- Theatrical release poster
- Spanish: Fin de siglo
- Directed by: Lucio Castro
- Written by: Lucio Castro
- Produced by: Joanne Lee
- Starring: Juan Barberini; Ramón Pujol; Mía Maestro;
- Cinematography: Bernat Mestres
- Edited by: Lucio Castro
- Music by: Robert Lombardo
- Production companies: Alsina 427; JWProductions;
- Distributed by: Cine Tren
- Release dates: 30 March 2019 (New Directors/New Films Festival); 6 February 2020 (Argentina);
- Running time: 84 minutes
- Country: Argentina
- Language: Spanish

= End of the Century (film) =

2019 Argentine romantic drama film

End of the Century (Fin de siglo) is a 2019 Argentine romantic drama film written and directed by Lucio Castro. The film stars Juan Barberini as Ocho, a man from Argentina on vacation in Barcelona, who has a casual sexual encounter with Javi (Ramón Pujol), a Spaniard from Berlin. The men soon realize that they have met before, 20 years earlier in 1999, when they were both in the closet about their sexuality and too afraid to pursue a relationship with each other. The film also stars Mía Maestro as Sonia, Javi's girlfriend at the time of the original meeting.

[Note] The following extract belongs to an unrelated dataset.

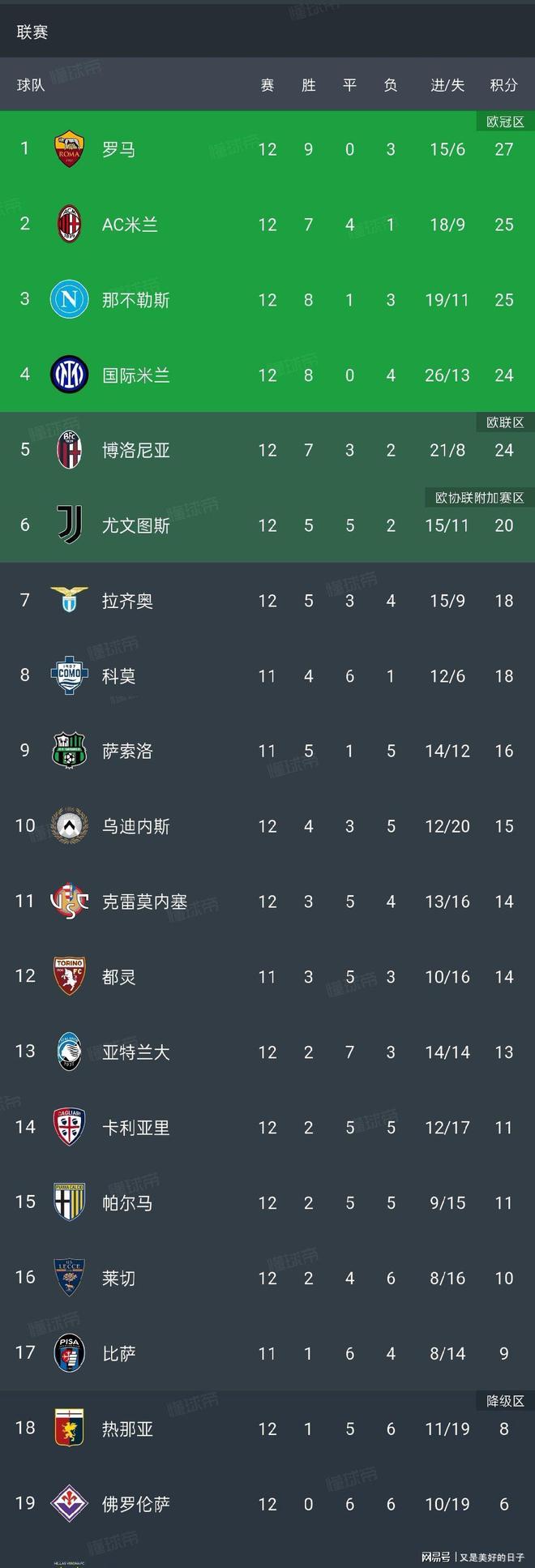Switch to the 联赛 tab
The height and width of the screenshot is (1568, 535).
[33, 32]
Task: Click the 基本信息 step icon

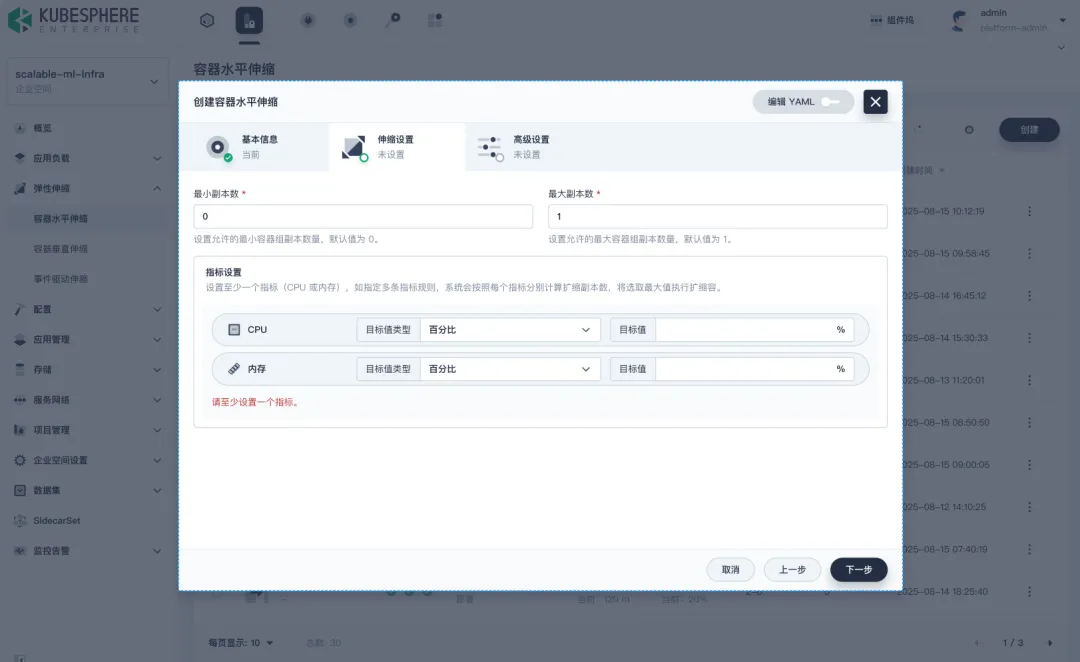Action: [x=218, y=147]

The film had its world premiere at the New Directors/New Films Festival on 30 March 2019. It had its Argentine premiere on 8 April at the Buenos Aires International Festival of Independent Cinema, where it won the award for Best Argentine Film. It was subsequently screened at other LGBT and general interest film festivals, and won the award for Best First Feature at the Frameline Film Festival. The film was released theatrically in Argentina on 6 February 2020 by Cine Tren.